HOME > 名言集 > 【2005年6月号】わび、さびは“逃げ”だと思います。


名言集


わび、さびは“逃げ”だと思います。



今なお現役。日本が世界に誇る舞台美術家


映画や舞台において空間を創り上げる舞台美術家。その第一人者といえば、朝倉摂(あさくら・せつ)さんです。彫塑家の朝倉文夫氏の長女として生まれた摂さんは、そのころまだ第一線で活躍していた巨匠ピカソの影響もあり絵画の道へ。洋画ではなく、より「難しそう」と感じた日本画を学びはじめます。しだいに頭角を現し、1953年には上村松園賞を受賞。そして1970年に渡米し、その頃から本格的に舞台美術に取り組み始めました。
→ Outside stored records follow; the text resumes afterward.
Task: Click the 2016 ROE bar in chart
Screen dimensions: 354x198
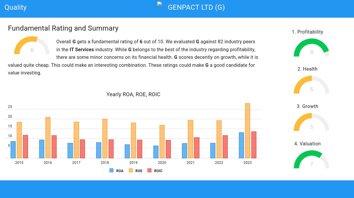Action: point(48,138)
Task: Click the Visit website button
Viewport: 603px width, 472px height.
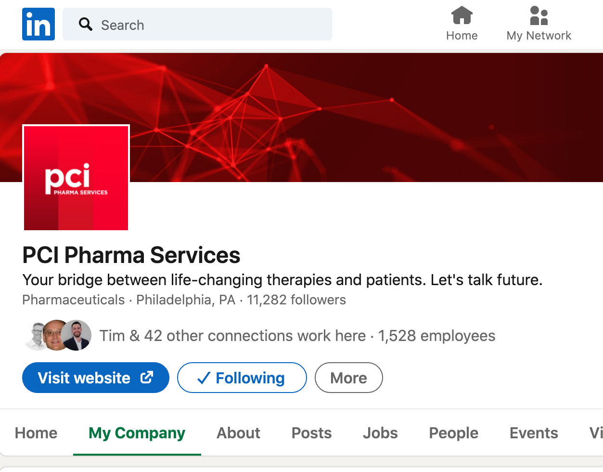Action: coord(96,378)
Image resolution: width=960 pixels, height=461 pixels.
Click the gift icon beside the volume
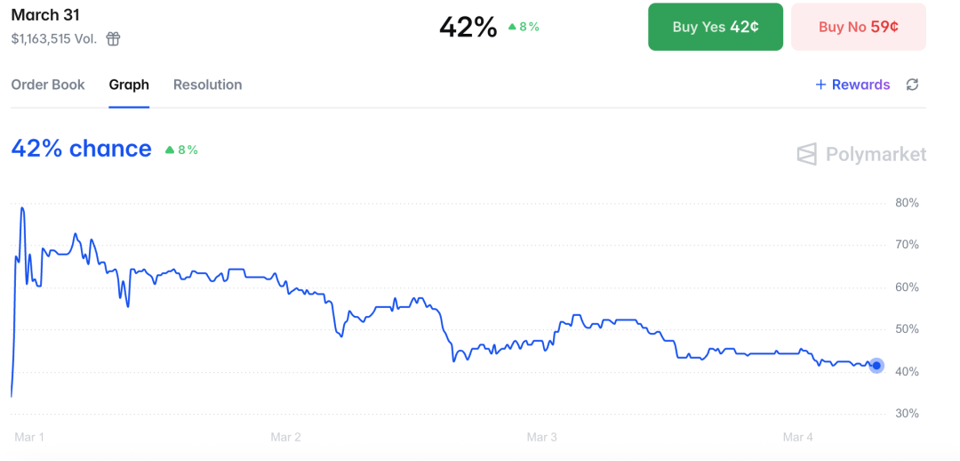coord(113,38)
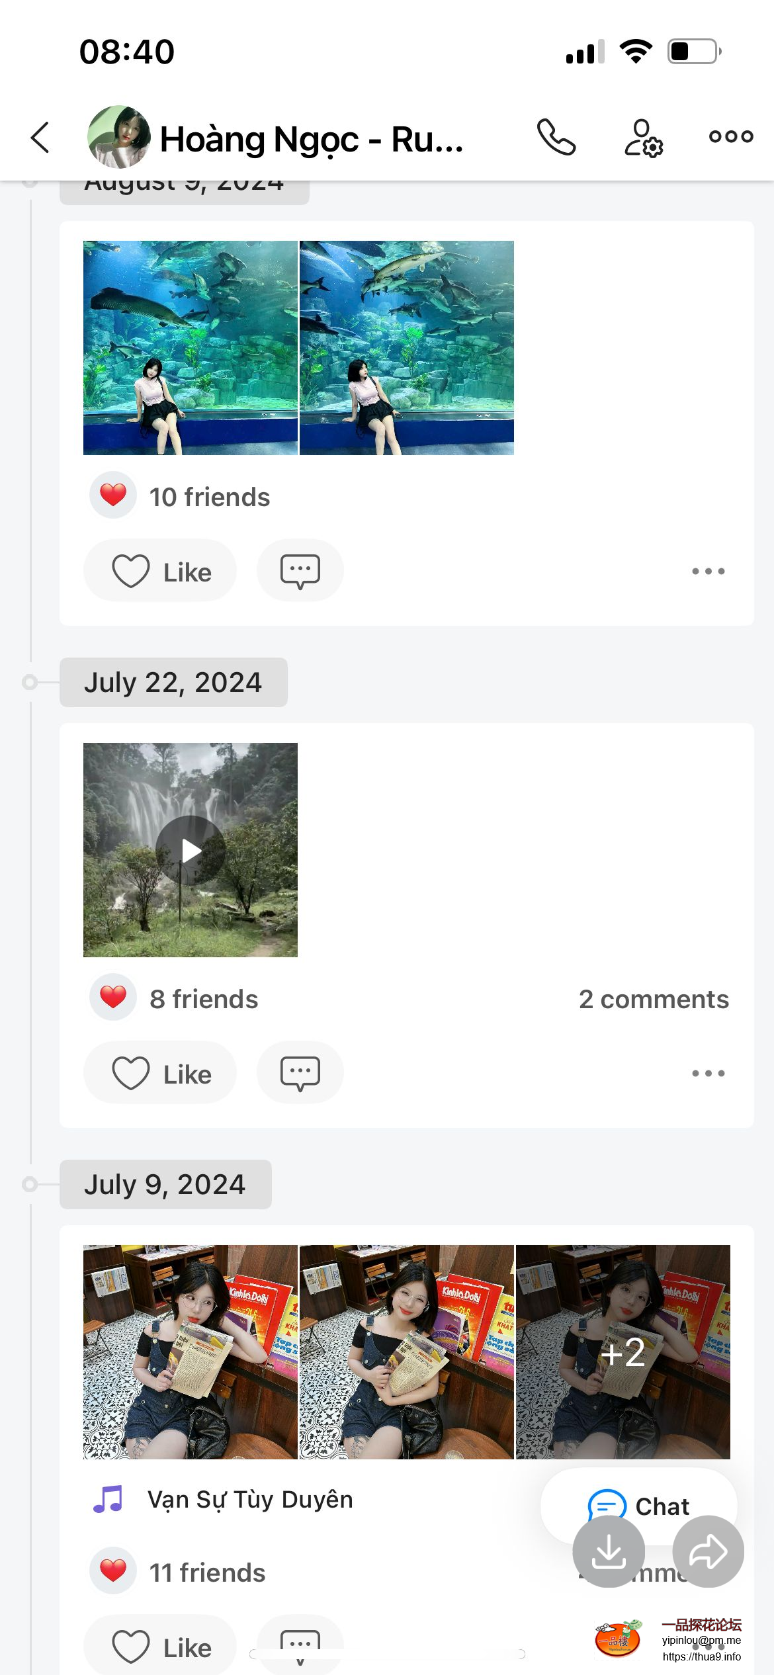Play the waterfall video

191,850
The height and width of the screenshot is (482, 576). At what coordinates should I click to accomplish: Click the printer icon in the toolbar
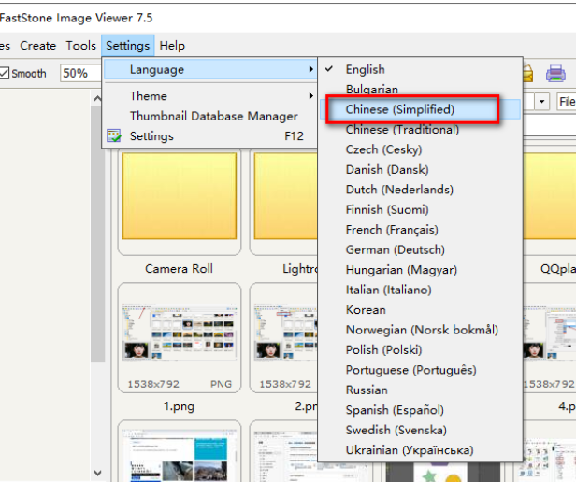555,73
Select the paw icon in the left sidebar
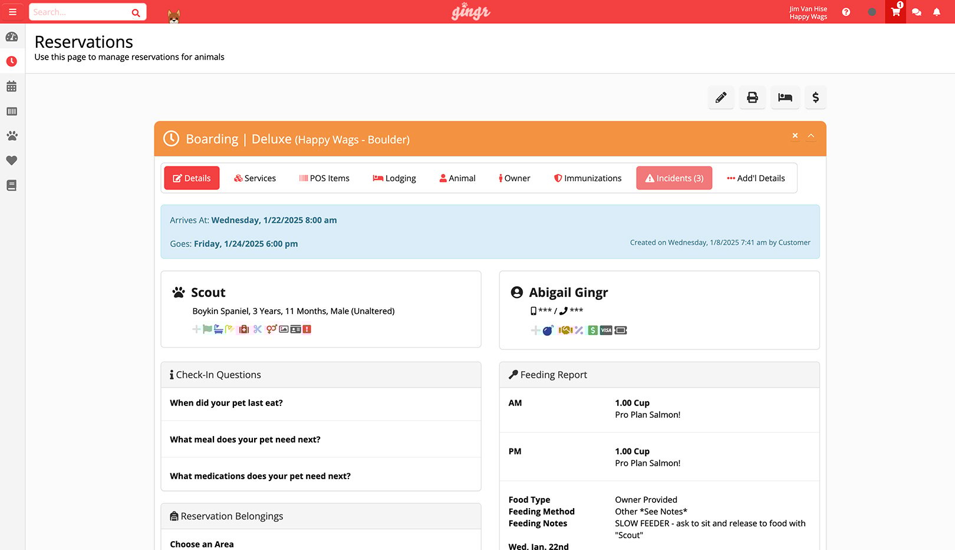Viewport: 955px width, 550px height. (x=12, y=136)
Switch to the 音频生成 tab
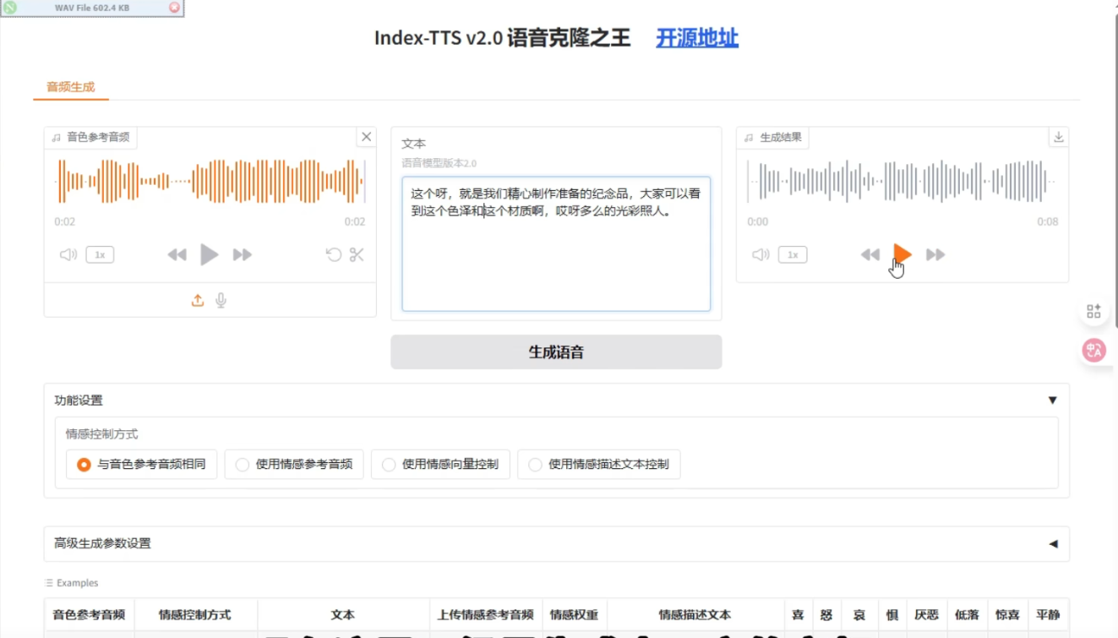This screenshot has width=1118, height=638. pyautogui.click(x=69, y=86)
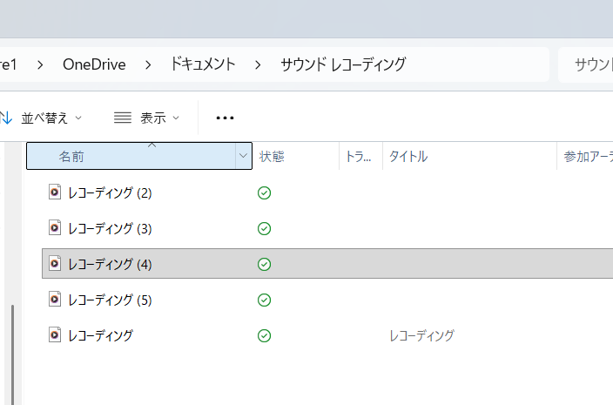Click the audio file icon of レコーディング (2)
Screen dimensions: 613x405
pos(55,192)
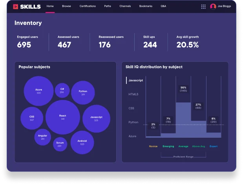The image size is (243, 185).
Task: Open the Certifications nav item
Action: pyautogui.click(x=88, y=7)
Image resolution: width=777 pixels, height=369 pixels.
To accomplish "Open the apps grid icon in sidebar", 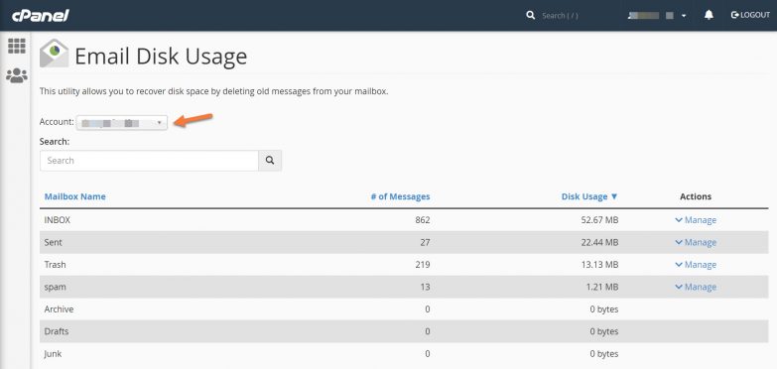I will point(16,46).
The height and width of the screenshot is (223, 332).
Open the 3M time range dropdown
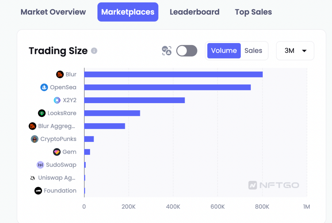(x=295, y=51)
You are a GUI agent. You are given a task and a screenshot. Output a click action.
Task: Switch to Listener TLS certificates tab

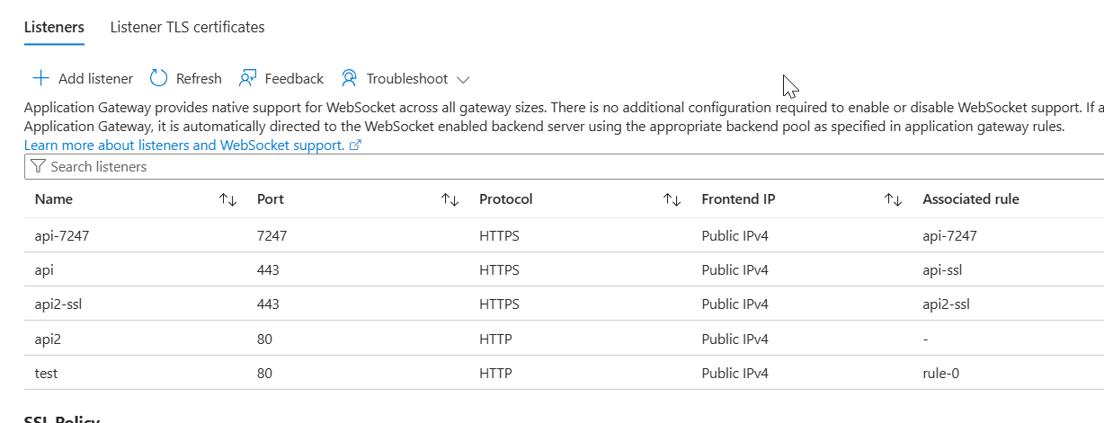click(187, 27)
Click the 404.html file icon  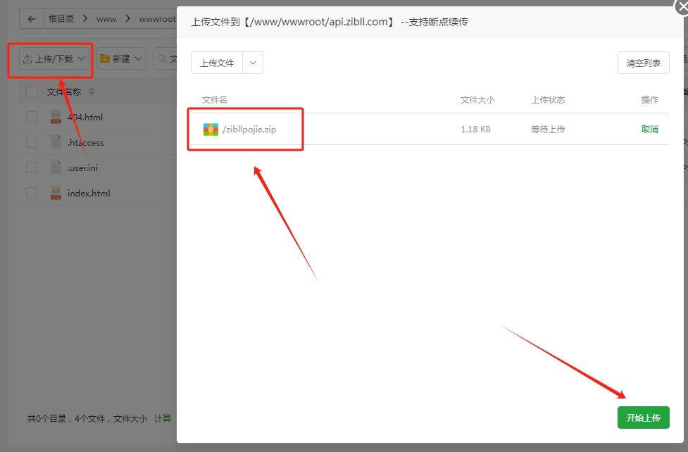56,117
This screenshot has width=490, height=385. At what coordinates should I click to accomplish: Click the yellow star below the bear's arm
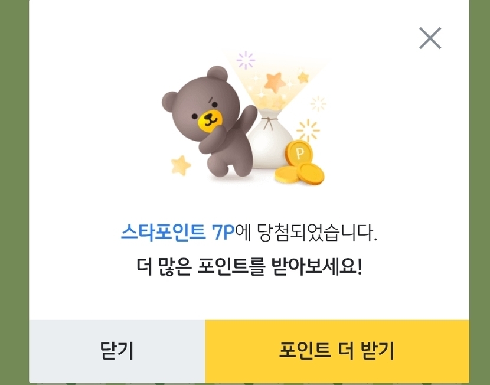click(x=181, y=165)
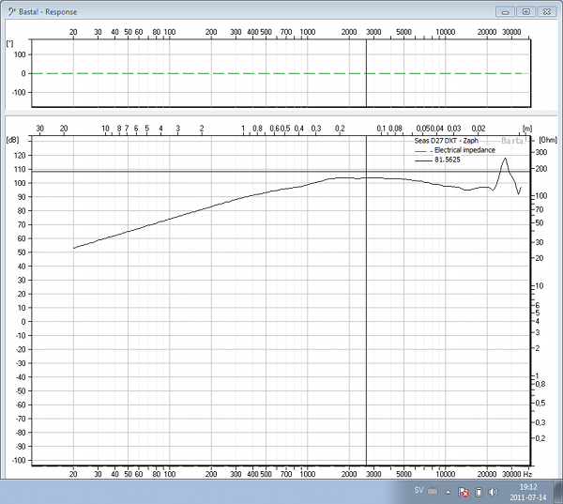Screen dimensions: 563x504
Task: Click the keyboard icon in language bar
Action: coord(433,491)
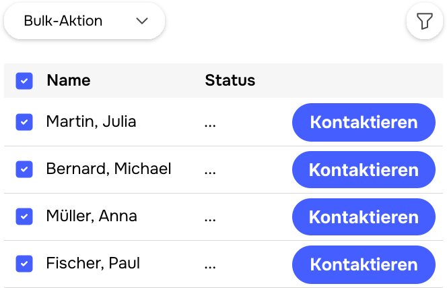Image resolution: width=447 pixels, height=288 pixels.
Task: Uncheck the checkbox for Martin, Julia
Action: 24,122
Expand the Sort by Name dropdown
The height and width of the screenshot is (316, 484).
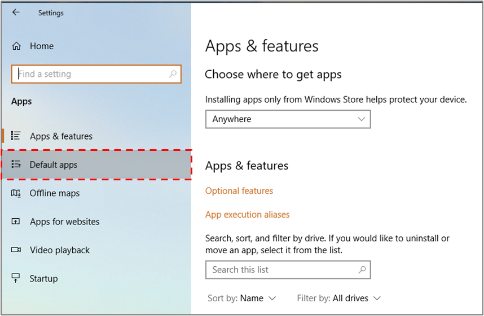(241, 298)
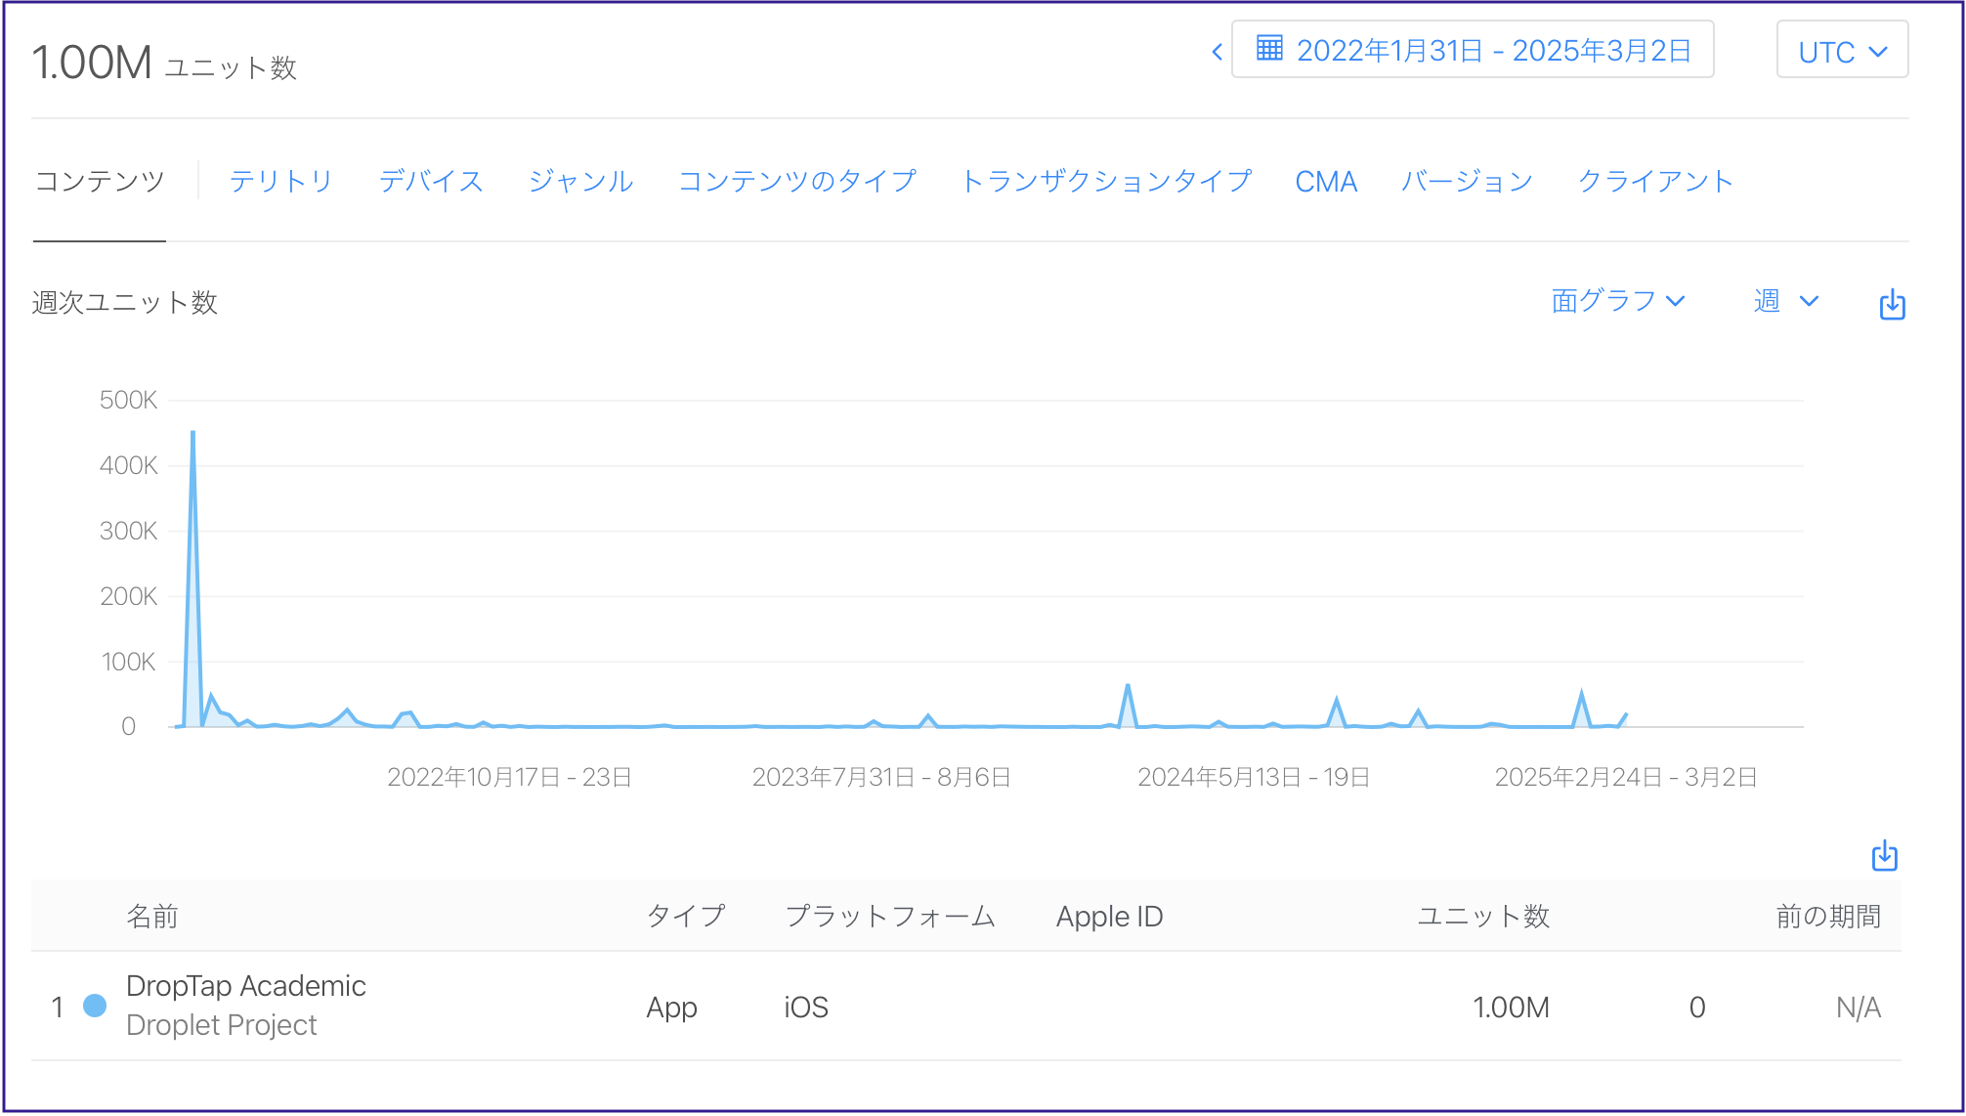Click the date range 2022年1月31日 field

[1493, 51]
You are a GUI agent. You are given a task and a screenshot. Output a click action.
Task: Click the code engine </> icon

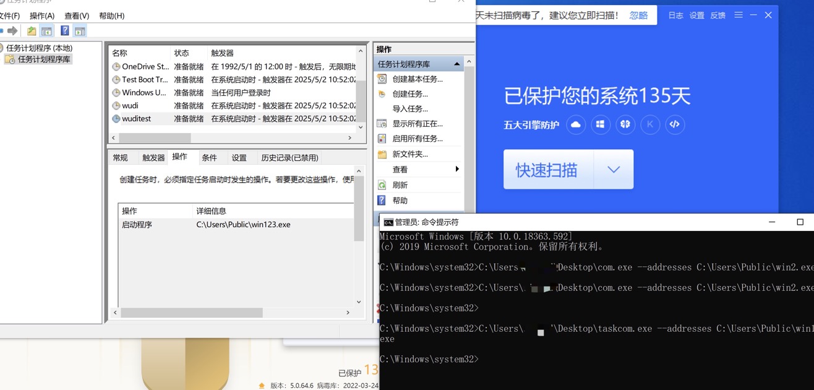[x=675, y=124]
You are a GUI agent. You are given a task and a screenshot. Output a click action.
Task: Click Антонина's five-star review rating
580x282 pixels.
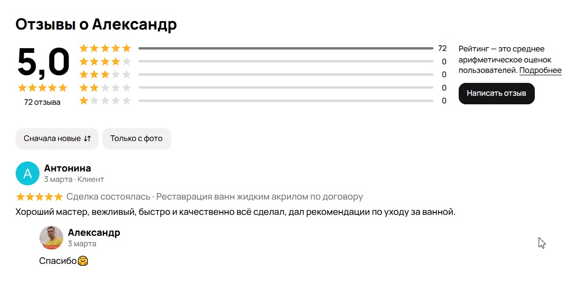click(x=39, y=197)
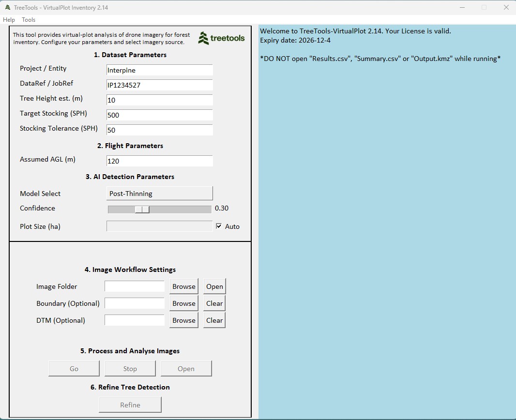516x420 pixels.
Task: Click the TreeTools logo in header
Action: 221,38
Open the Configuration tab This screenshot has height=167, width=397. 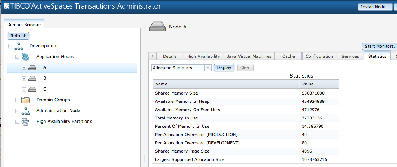pyautogui.click(x=319, y=56)
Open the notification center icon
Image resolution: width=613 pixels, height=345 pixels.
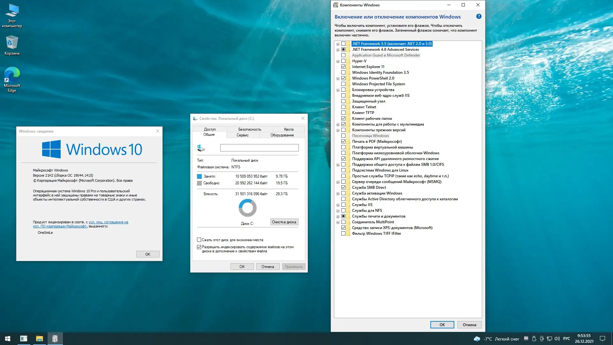point(602,339)
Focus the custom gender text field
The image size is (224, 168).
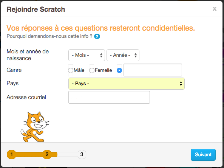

古典のみならずオペラや前衛劇にも積極的に関わり、10年後にはテアトロ演劇賞を受賞。『近松心中物語』、スーパー歌舞伎『ヤマトタケル』、2001年にはアメリカ、セントルイス・オペラ劇場での『源氏物語』、映画では『写楽』『梟の城』の衣装を担当するなど、今なお現役、今なおパワフルに活動を続けています。



「わびさび」を良しとしない開拓精神がもたらすもの


わび、さびといえば、日本古来から伝わるひとつの「型」として、芸術分野でも無視できない考え方といえます。ですが朝倉さんは、わびさびほど演劇と縁遠いものはないと喝破。わびだのさびだの言い始めるのは、年を重ねて怠け心が生まれたことによる「逃げ」だと言います。わびさびの境地を否定しているのではなく、演劇の本質たる「俗っぽさ、猥雑さ、生命力」とはそぐわない、と言っているのです。いわば、霞を食べて生きる「仙人」ではなく、人間なんだから「俗」でいいじゃないか、という考え方だと思います。過去の実績からいえば、「巨匠」として椅子に踏ん反りかえっていてもおかしくない摂さん、齢80を超えても若いスタッフ達と一緒に、闊達に動き回っています。